▶ [TRECHO SELECIONADO]
____

Dossiê Encantarias e Encantados nas Paragens e Paisagens Imaginárias da Amazônia
DOI:
https://doi.org/10.47209/2238-7587.v.18.n.01.8745Palavras-chave:
apresentaçãoResumo
“As encantarias, são transfiguradas também em formas significantes. E, como formas significantes da expressão simbólica do sentimento, assumem a dimensão estética”.
(João de Jesus Paes Loureiro)
O objetivo do dossiê que ora se apresenta é contribuir criando um espaço para publicação do tema encantarias, uma vez que é um tema considerado delicado e que não encontra espaço no cotidiano de periódicos. Além disso, as encantarias amazônicas que tratam do sobrenatural/natural são, não raras vezes, desconhecidas e/ou compreendidas pela academia, como parte do folclore brasileiro, negando sua condição fenomênica, desconsiderando-a como parte da cosmogonia dos sujeitos amazônidas.
A cultura popular, em suas diferentes manifestações, precisa ser revisitada, a fim de ser reconhecida e valorizada como parte do corpus literário brasileiro que tem se constituído, cada vez mais, material de análise.
Ressalvamos que alguns dos textos que compõem esse dossiê foram apresentados no encontro da Associação brasileira de literatura comparada – ABRALIC, ocorrido em 2024, abordando a temática das encantarias na Amazônia.
A Amazônia é terra de encantes e encantados que fazem parte da vida, do cotidiano, das experiências, do espírito ancestral que tudo move e habita. Essa Amazônia é o contrário da terra exótica e selvagem pregada pelos colonizadores, narrada pelos viajantes e inventada pelos que queriam diminuir tudo o que nos distinguia e nos distanciava da moral eurocentricamente constituída.

____

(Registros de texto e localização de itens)
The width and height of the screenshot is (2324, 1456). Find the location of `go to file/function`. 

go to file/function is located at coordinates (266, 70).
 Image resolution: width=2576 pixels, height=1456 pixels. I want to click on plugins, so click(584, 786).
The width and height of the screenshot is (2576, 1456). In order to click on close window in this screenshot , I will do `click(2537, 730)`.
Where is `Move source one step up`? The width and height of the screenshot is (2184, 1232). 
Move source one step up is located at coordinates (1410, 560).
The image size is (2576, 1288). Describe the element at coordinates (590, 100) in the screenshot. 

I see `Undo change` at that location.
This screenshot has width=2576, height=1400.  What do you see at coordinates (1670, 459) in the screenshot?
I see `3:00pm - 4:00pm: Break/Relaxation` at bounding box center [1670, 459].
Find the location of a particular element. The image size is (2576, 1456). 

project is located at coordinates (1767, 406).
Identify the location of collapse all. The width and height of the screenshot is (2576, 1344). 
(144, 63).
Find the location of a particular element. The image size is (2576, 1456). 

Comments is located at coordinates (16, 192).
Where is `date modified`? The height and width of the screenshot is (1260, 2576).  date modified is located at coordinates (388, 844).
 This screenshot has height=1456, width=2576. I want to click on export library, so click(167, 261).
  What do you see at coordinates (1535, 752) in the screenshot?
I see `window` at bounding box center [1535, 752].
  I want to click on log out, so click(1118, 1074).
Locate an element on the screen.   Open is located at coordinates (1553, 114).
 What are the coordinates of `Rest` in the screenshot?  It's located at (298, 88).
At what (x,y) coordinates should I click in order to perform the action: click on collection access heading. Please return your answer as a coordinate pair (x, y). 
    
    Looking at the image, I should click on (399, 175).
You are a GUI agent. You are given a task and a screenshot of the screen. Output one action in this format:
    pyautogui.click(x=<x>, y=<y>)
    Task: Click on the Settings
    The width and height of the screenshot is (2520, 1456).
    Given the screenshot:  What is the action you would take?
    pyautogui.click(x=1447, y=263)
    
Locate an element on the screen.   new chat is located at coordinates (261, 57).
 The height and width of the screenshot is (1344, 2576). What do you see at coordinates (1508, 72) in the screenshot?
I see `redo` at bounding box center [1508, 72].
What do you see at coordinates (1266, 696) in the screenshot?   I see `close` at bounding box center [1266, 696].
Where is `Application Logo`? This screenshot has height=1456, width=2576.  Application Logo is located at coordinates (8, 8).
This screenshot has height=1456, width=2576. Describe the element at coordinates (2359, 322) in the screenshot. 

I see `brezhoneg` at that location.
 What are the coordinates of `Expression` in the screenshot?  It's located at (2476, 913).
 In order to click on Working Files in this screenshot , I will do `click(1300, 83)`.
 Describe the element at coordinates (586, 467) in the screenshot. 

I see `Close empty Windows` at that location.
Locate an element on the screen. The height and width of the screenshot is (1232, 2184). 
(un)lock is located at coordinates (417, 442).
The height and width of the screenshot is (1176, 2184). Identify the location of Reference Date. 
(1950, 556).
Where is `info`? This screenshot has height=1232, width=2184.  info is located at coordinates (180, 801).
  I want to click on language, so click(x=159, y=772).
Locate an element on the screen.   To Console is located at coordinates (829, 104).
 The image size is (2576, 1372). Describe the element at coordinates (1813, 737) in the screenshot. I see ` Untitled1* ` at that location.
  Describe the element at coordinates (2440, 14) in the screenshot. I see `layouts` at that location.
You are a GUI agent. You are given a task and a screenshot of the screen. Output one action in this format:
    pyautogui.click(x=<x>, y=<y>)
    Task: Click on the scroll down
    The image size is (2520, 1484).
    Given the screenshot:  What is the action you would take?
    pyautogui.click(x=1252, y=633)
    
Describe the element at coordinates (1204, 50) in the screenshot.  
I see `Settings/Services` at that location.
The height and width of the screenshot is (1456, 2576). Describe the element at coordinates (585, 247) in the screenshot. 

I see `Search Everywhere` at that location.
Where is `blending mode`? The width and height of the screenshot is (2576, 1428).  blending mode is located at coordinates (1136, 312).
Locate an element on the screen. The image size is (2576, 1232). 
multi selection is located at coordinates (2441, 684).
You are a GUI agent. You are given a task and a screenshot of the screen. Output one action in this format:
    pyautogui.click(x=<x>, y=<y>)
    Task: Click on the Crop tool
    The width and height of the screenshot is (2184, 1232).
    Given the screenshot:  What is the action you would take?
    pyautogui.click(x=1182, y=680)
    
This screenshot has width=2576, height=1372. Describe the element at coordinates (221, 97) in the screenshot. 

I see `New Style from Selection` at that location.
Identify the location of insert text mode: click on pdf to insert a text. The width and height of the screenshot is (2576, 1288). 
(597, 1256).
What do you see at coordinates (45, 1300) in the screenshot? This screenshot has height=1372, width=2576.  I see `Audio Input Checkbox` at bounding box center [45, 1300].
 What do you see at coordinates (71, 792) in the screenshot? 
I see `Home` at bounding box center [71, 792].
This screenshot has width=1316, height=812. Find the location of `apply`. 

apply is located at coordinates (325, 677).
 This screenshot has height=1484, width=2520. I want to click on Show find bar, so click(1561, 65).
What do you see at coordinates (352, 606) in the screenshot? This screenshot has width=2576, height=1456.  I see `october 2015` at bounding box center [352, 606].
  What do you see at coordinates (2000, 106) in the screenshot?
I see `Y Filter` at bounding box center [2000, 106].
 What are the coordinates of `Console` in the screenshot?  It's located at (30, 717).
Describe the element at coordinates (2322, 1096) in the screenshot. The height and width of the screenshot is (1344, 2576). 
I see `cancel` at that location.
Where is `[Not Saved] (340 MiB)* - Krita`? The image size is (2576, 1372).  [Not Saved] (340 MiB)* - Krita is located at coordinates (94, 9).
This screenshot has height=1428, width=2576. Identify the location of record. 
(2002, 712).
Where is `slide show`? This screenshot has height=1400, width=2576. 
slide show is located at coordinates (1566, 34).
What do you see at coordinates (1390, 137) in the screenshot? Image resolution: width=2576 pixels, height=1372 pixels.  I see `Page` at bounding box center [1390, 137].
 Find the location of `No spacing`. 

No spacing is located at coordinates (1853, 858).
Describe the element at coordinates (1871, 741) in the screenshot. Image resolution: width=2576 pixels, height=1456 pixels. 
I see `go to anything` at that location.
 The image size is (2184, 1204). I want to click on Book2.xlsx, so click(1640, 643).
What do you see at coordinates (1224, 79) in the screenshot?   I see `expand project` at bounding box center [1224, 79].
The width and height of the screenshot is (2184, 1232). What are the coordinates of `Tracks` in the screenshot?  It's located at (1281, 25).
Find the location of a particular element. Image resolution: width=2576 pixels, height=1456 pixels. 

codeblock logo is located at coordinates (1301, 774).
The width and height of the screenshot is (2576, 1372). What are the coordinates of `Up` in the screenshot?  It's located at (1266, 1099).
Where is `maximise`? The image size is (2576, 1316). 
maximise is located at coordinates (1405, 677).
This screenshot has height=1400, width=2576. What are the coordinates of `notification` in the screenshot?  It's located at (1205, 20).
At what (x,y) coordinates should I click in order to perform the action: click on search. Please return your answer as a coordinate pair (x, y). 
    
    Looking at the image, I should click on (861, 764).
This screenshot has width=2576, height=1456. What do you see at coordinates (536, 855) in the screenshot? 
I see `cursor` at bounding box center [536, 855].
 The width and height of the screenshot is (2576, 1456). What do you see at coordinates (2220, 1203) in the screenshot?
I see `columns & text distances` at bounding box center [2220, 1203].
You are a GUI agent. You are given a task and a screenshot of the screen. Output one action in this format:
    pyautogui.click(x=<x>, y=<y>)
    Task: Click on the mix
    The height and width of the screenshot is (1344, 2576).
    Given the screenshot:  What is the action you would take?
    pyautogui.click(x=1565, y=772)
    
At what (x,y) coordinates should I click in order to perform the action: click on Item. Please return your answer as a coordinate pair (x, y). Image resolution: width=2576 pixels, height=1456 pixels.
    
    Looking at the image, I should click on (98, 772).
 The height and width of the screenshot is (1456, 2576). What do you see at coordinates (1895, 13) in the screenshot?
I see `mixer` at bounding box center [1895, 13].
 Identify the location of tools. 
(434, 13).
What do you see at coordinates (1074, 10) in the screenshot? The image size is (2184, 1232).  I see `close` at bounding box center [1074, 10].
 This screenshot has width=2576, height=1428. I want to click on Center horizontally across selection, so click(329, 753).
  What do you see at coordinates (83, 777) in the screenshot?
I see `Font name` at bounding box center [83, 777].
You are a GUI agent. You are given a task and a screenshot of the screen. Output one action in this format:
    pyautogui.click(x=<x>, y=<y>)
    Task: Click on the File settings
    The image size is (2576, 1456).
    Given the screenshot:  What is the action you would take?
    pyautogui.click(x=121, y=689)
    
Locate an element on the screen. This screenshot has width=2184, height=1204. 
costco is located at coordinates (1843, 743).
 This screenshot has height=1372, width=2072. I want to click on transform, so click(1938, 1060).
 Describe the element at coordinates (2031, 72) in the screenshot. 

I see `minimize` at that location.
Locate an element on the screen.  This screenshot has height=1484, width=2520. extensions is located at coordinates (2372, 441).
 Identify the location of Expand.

____

▶ [TAREFA ESCRITA A] Disponha como lista JSON de strings o trecho dos registros que vai da linha que contém "click on search." até a linha que contém "center [2220, 1203].", com as duas incluídas. Use uma string para cada linha e omita as linhas em branco.
▶ [TAREFA ESCRITA B] Prossiga com o texto sobre as encantarias amazônicas a partir do ponto em que ele termina.

▶ [RESULTADO DA TAREFA A]
[
  "At what (x,y) coordinates should I click in order to perform the action: click on search. Please return your answer as a coordinate pair (x, y). ",
  "    Looking at the image, I should click on (861, 764).",
  "This screenshot has width=2576, height=1456. What do you see at coordinates (536, 855) in the screenshot? ",
  "I see `cursor` at bounding box center [536, 855].",
  " The width and height of the screenshot is (2576, 1456). What do you see at coordinates (2220, 1203) in the screenshot?",
  "I see `columns & text distances` at bounding box center [2220, 1203]."
]

▶ [RESULTADO DA TAREFA B]
O rio, a floresta, tudo o que a vida faz pulsar nessas terras, ares e águas, tudo o que existe é parte e se integra, cada um com seu espírito singular, formando a coletividade da floresta. O humano e sua humanidade é parte dela, podendo também se encantar nos seres animados e inanimados. A ambivalência não é uma regra, o bem e o mal coexistem, a dualidade não é divergente, mas na sua convergência de opostos o imaginário se constrói difusamente em seu universo insólito único. O ser, suas criaturas e tudo o que o cerca não são passíveis de compreensão a partir de sua utilidade, mas estão para o outro, completando suas qualidades sendo capaz, inclusive, de se transmutar em um novo ser.
Do fundo das águas, das sendas da floresta, das margens e das encruzilhadas, das fissuras da existência, espíritos, encantados, assombrações, entidades e criaturas, surgem trazendo a benevolência ou a malineza, a proteção ou o medo, zoneadas pelas intenções de quem os busca.
Nas paragens amazônicas, os encantados se consolidam no imaginário. Isso é notado quando navegamos e vislumbramos o desaguar de suas encantarias nas narrativas que bailam, nas diferentes vozes que compõem a Amazônia.
O difuso, o dialético em sua dança com o estético, esfuma, encanta, transforma, ensina, ressignifica. Na cosmogonia que nos é própria, a Amazônia se fez e se refaz resistindo nas culturas que constituem os povos tradicionais até os centros urbanos, onde encontramos a presença da circularidade dos encantes nos valores e oralidades que, por sua vez, se desvelam na escrita e voltam a se enunciar nas narrativas orais, vivas, presentes nos espaços que circulam e pulsam nos sujeitos amazônidas.
A tessitura das vozes, cores, sabores, encantes e práticas desses sujeitos, subverte o intitulado folk-lore, estrategicamente, engendrado para diminuir e apagar a dança genuína, o rito protetor, o espaço ancestral de povos pouco reconhecidos, o ético do estético, a palavra que insiste em permanecer nas vozes que surgem das margens.
Em sua própria cosmogonia, a Amazônia nos ensina que podemos reaprender a olhar, imaginar, pousar nossos corações e mentes sem o cronos imposto pelo espírito ocidental, resistindo sem sabotar a si mesmo nas garras nocivas de um ser que, oprimido, fica pausado na dor. É permitir se maravilhar sem as estereotipias apresentadas com base no exotismo que consta no imaginário, construído pelos viajantes sobre as terras amazônicas, assumindo que o insólito é parte da identidade do sujeito amazônida, o que nos proporciona ser o que somos e o que integramos.
A construção do imaginário do sujeito amazônida não distancia as ambivalências (noite/dia; natural/sobrenatural; raso/fundo), ao contrário, aproxima os opostos, tornando-se o elemento que marca a distância e a diferença daquilo que nos pertence e nos identifica.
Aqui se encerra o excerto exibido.